Rewrite the entries from the line with "1156x441 pixels. How" through the end of the entries, swapping "column header" for "column title" and changing nothing else. Leave the pictures out.

▶ SUPPLIED MATERIAL

※

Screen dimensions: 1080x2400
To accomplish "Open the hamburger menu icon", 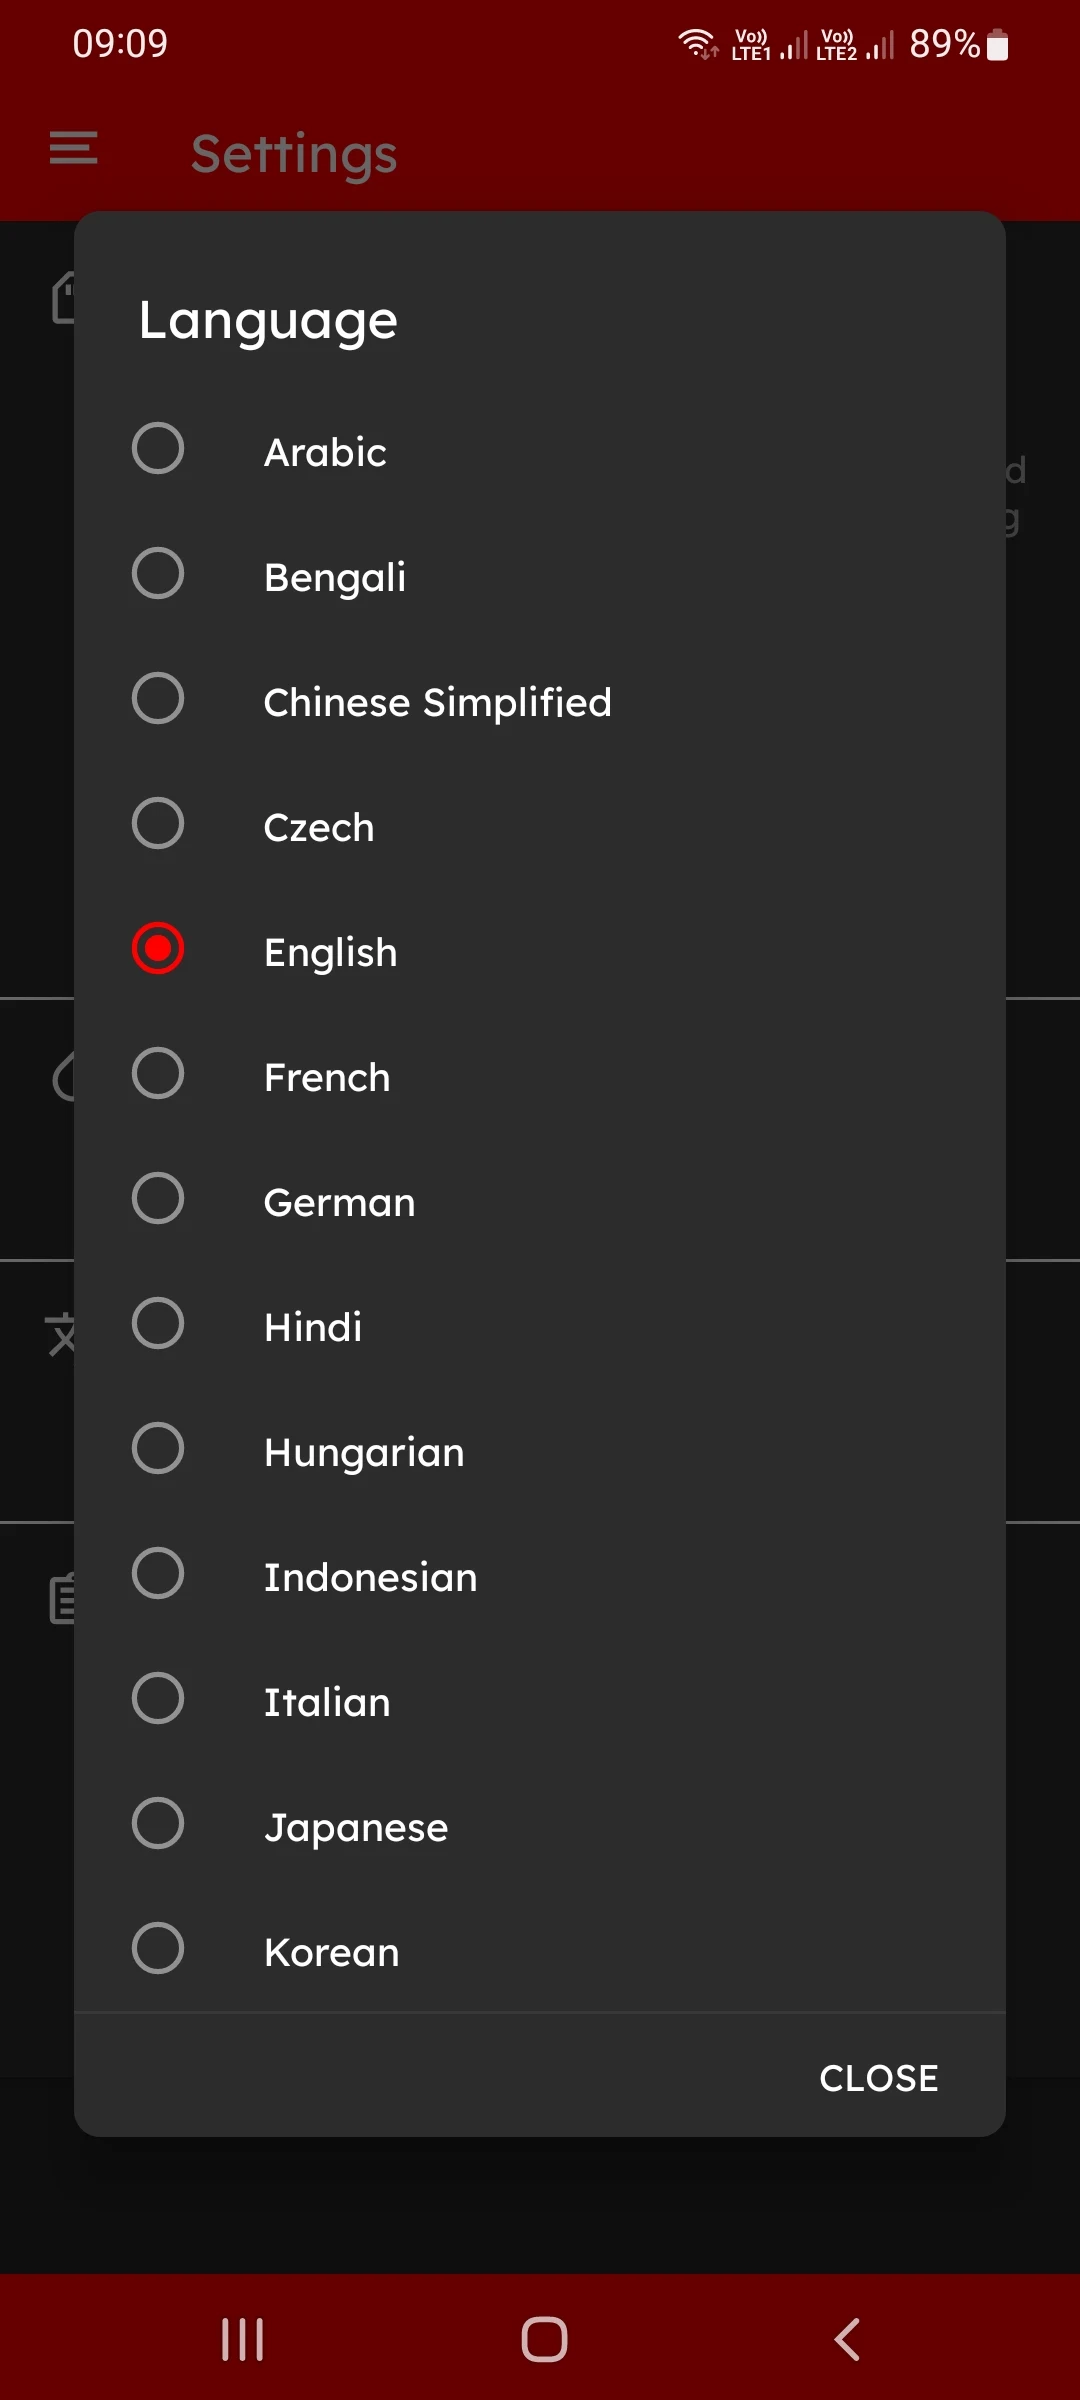I will tap(74, 148).
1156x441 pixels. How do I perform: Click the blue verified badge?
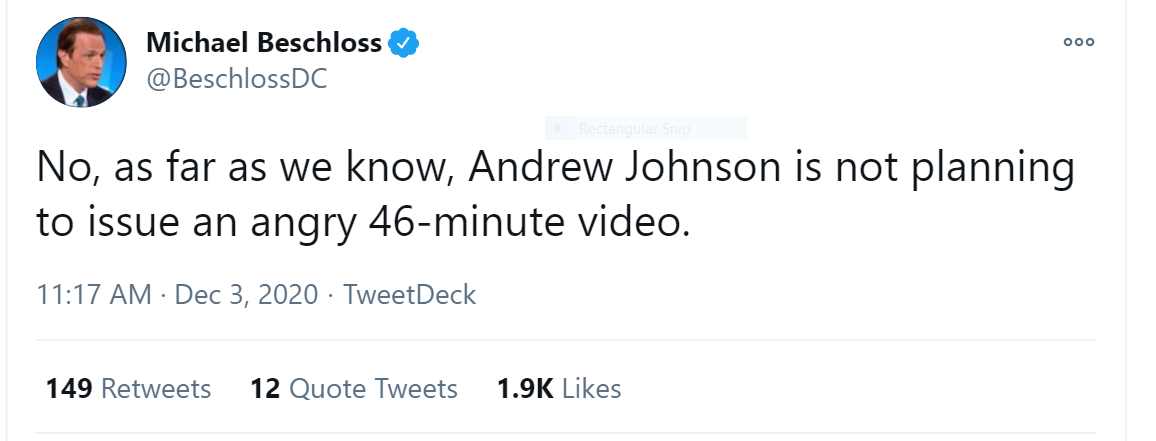[403, 43]
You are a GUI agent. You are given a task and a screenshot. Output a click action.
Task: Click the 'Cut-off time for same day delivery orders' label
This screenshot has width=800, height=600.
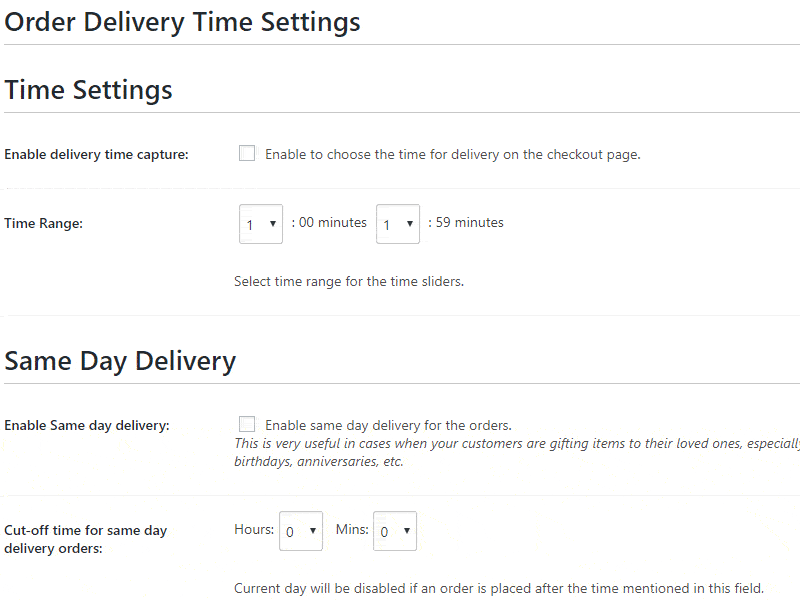click(x=85, y=539)
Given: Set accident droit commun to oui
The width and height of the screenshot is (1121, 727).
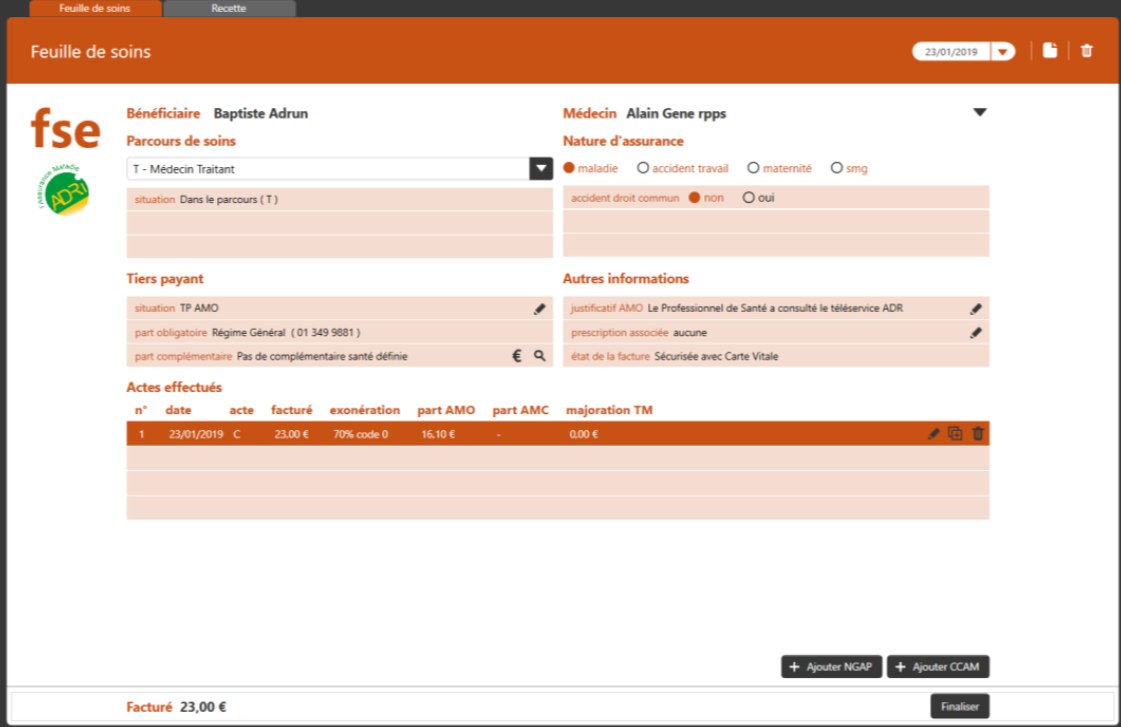Looking at the screenshot, I should click(x=748, y=198).
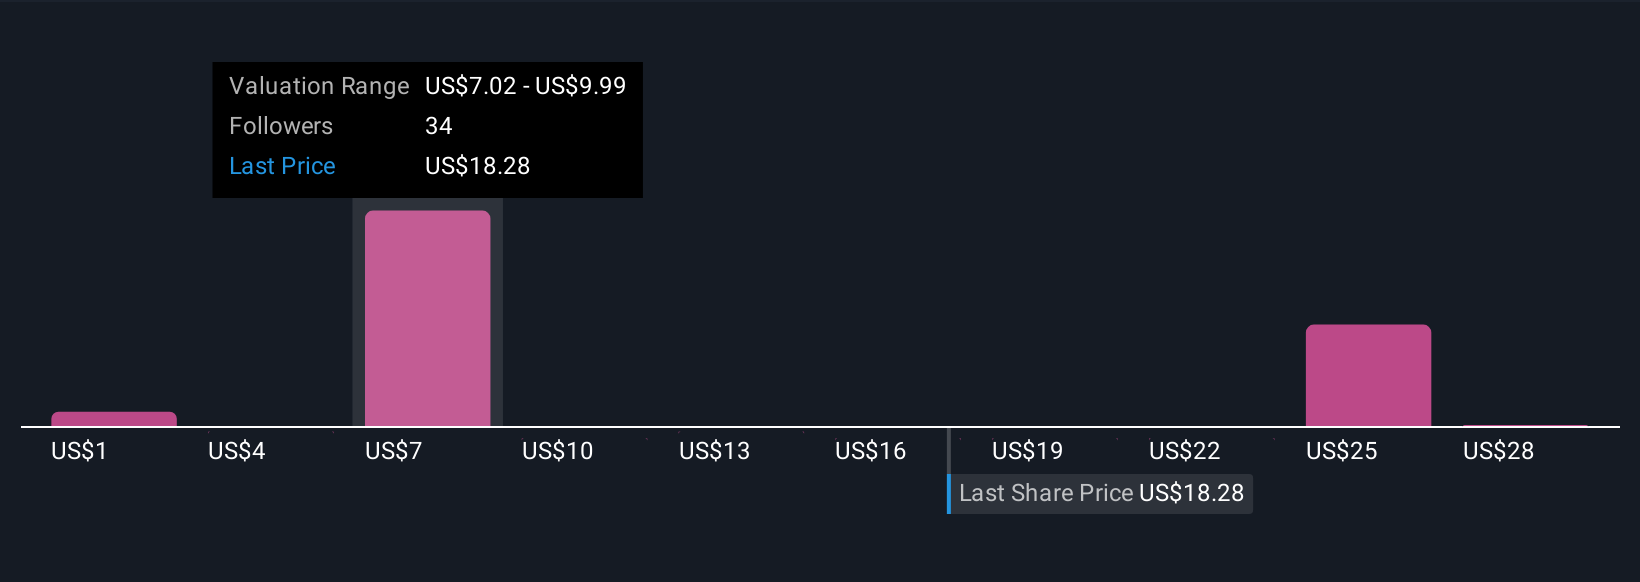Click the US$4 axis label
The image size is (1640, 582).
pyautogui.click(x=236, y=451)
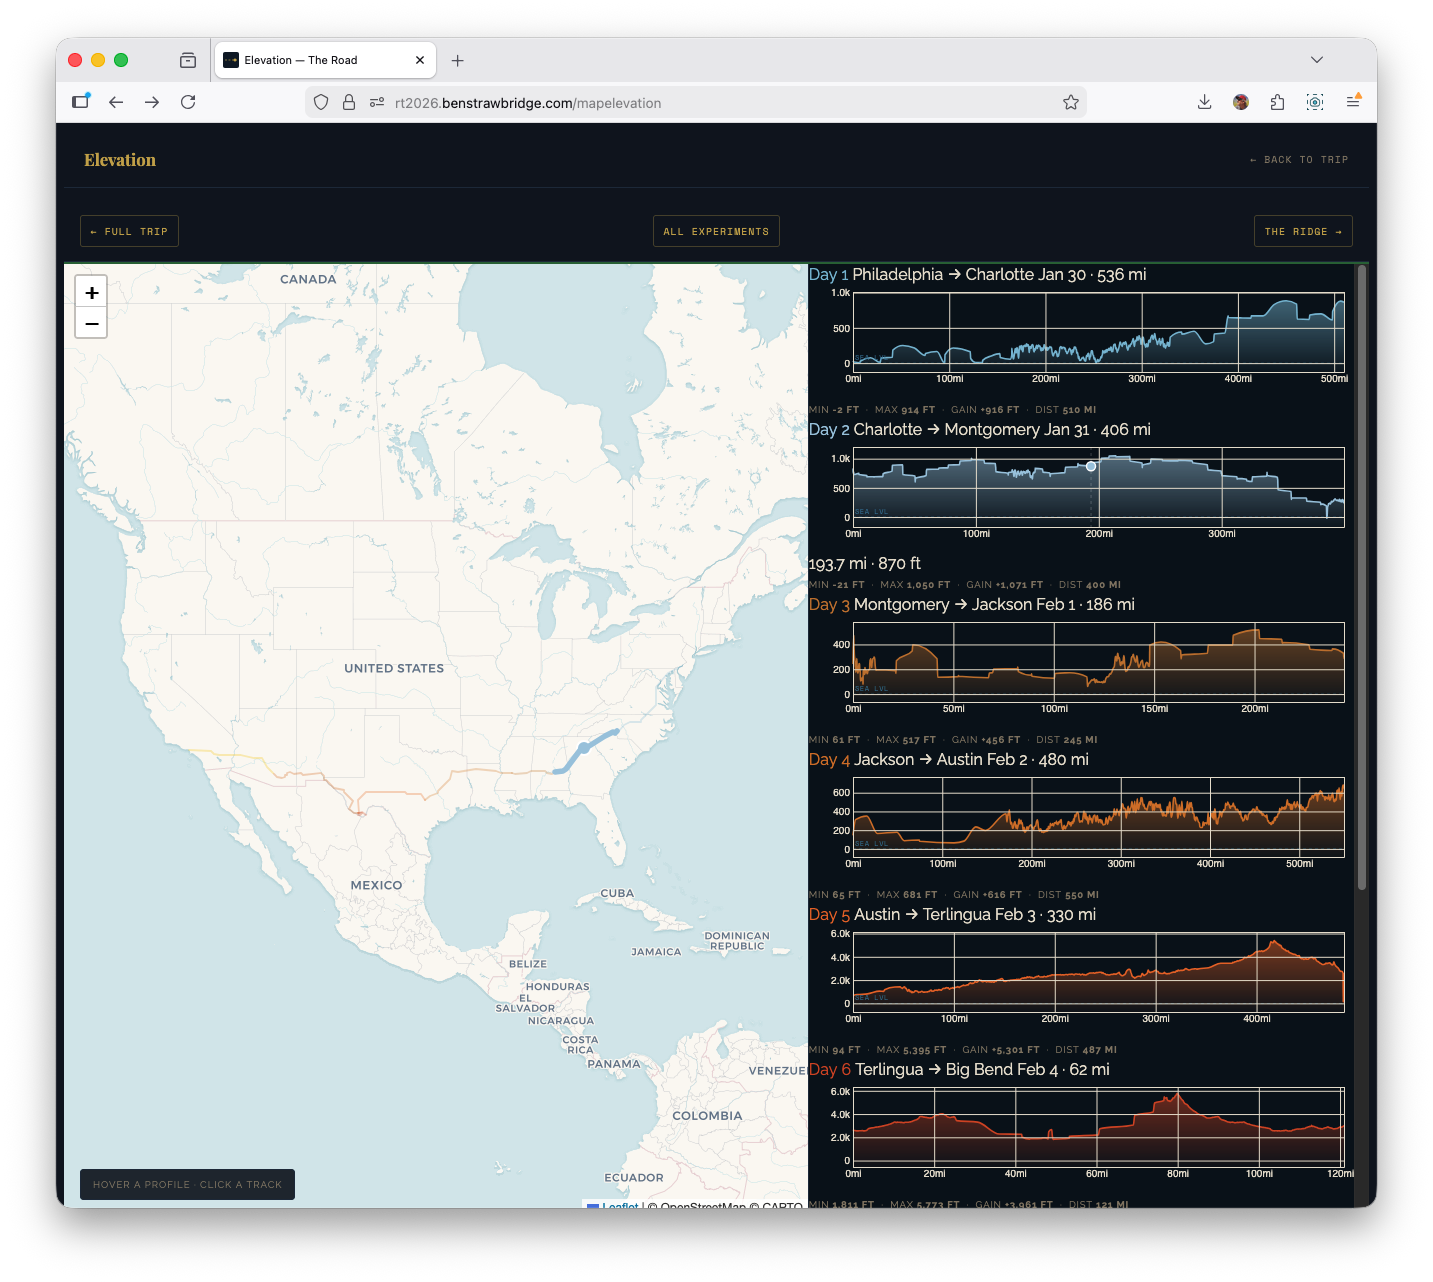
Task: Click the Downloads arrow in the browser toolbar
Action: pos(1204,102)
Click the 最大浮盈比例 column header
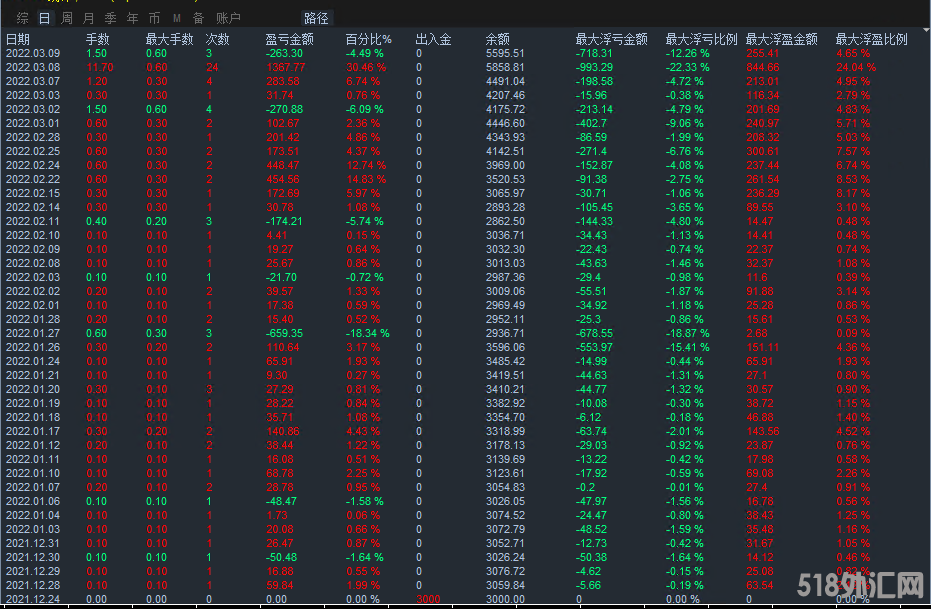This screenshot has width=931, height=609. (871, 39)
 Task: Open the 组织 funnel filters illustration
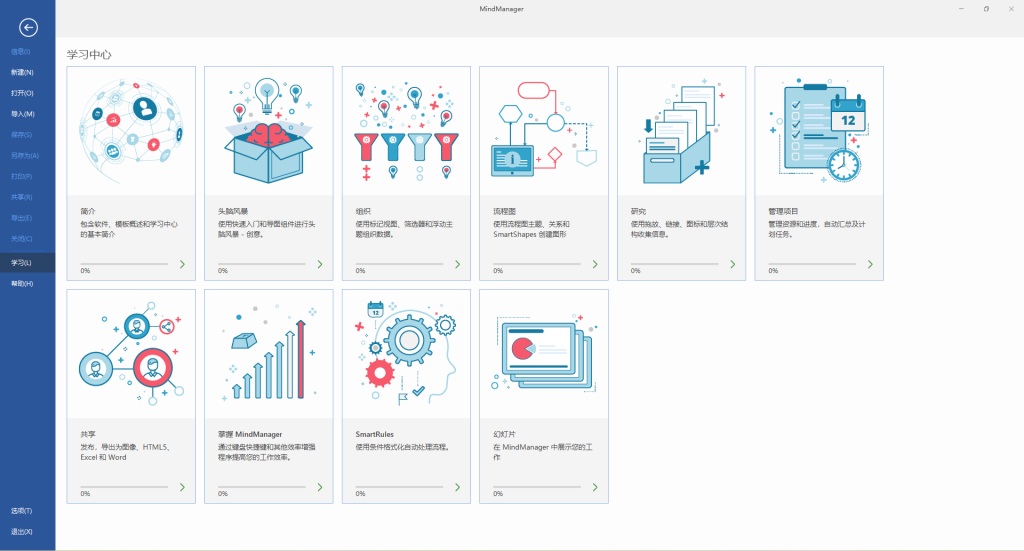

※

▶ RESULT OF THE EXERCISE
1156x441 pixels. How do I perform: Click the blue verified badge?
[403, 43]
You are a GUI agent. You are given a task and a screenshot. Output a click action.
Task: Click the 'Cut-off time for same day delivery orders' label
This screenshot has width=800, height=600.
click(x=85, y=539)
Given: Set accident droit commun to oui
The width and height of the screenshot is (1121, 727).
Looking at the screenshot, I should click(x=748, y=198).
Click the US$4 axis label
The image size is (1640, 582).
pyautogui.click(x=236, y=451)
Task: Click the Downloads arrow in the browser toolbar
Action: pos(1204,102)
Click the 最大浮盈比例 column title
This screenshot has width=931, height=609. (871, 39)
 Task: Open the 组织 funnel filters illustration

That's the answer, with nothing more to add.